High-resolution imaging of the gastrointestinal epithelium offers clinicians a means to inspect the histologic features of suspicious lesions and post-resection margins in real time during an endoscopic procedure. Such information can be used to guide the selection of sites for biopsy to improve the diagnostic yield during screening endoscopy.22 Traditional confocal laser endoscopy (CLE) typically requires the endoscopist to interpret images during the procedure. This subjective interpretation is likely highly dependent on clinician training and is variable by its subjective nature. A more objective means of image interpretation may help guide the endoscopist’s decision as to the classification of a lesion. Such objective image analysis has been applied in other high-resolution imaging studies; Becker demonstrated that computer-aided diagnosis of mucosal pit patterns but a fiber bundle confocal system has been shown to be effective in distinguishing neoplastic from non-neoplastic Barrett’s tissue.23
While the small field of view of the HRME device makes surveillance of the entire esophageal mucosa impractical, the HRME could be used as a tool to investigate suspicious sites during an endoscopic procedure. Standard white-light endoscopy has a field of view of several centimeters and can be used to identify regions of interest that require high-resolution interrogation with the HRME probe. In addition, other wide-field imaging techniques are becoming available, such as narrow-band imaging (NBI) and autofluorescence (AF) imaging, which could be useful in uncovering occult premalignant conditions.24 Such techniques are susceptible to confounding factors, such as inflammation, which can be misclassified as dysplasia. High-resolution imaging of these regions may be able to correctly differentiate benign inflammatory processes from precancerous lesions, resulting in improved biopsy localization and higher diagnostic yield.

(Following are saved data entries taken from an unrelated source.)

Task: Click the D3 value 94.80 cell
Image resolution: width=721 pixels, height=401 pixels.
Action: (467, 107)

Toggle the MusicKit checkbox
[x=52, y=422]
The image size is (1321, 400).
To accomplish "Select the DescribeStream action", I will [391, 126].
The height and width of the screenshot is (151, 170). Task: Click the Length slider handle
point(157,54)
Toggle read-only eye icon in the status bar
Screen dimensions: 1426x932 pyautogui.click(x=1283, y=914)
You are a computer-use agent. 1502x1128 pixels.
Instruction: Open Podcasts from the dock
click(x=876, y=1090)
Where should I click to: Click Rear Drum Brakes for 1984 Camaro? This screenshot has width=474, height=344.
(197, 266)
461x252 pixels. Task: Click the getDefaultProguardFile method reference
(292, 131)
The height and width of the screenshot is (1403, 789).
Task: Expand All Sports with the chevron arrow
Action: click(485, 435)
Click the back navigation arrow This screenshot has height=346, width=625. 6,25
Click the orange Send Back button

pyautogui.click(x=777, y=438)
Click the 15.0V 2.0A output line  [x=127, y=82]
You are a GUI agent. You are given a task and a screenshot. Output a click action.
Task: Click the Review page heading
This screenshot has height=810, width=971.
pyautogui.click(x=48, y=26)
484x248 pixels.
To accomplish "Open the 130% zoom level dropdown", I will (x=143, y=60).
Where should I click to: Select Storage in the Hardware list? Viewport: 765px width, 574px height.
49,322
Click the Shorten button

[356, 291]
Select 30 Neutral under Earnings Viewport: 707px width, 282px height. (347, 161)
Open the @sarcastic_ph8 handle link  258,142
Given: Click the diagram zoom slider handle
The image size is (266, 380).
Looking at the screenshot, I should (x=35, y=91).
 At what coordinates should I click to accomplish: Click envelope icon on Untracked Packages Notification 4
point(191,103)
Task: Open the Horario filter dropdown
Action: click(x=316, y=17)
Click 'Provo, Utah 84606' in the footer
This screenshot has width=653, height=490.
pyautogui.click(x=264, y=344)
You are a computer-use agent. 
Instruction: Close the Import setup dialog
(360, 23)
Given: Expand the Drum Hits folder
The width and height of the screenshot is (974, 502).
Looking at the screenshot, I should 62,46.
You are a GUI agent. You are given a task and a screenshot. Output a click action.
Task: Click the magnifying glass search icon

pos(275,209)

The image processing techniques presented in this study can uncover features in images that are clinically important, but that may not be apparently to the clinician performing the procedure. In addition, quantitative image analysis and classification techniques require relatively minimal computing time, which is useful in a busy clinical setting. This feasibility study demonstrates that images acquired with a low-cost, high-resolution microendoscope can provide objective discrimination of neoplastic and non-neoplastic sites in the esophagus with good accuracy relative to histology. Prospective evaluation of this approach is warranted to determine the clinical performance in a low-risk screening setting.
The authors would like to acknowledge funding from NIH Grant Nos. 1RO1EB007594-01 and 1RO1CA103830-05. One of the co-authors (R.R.K.) has a small ownership interest in Remicalm, Inc., which has licensed related technology from the University of Texas at Austin and Rice University.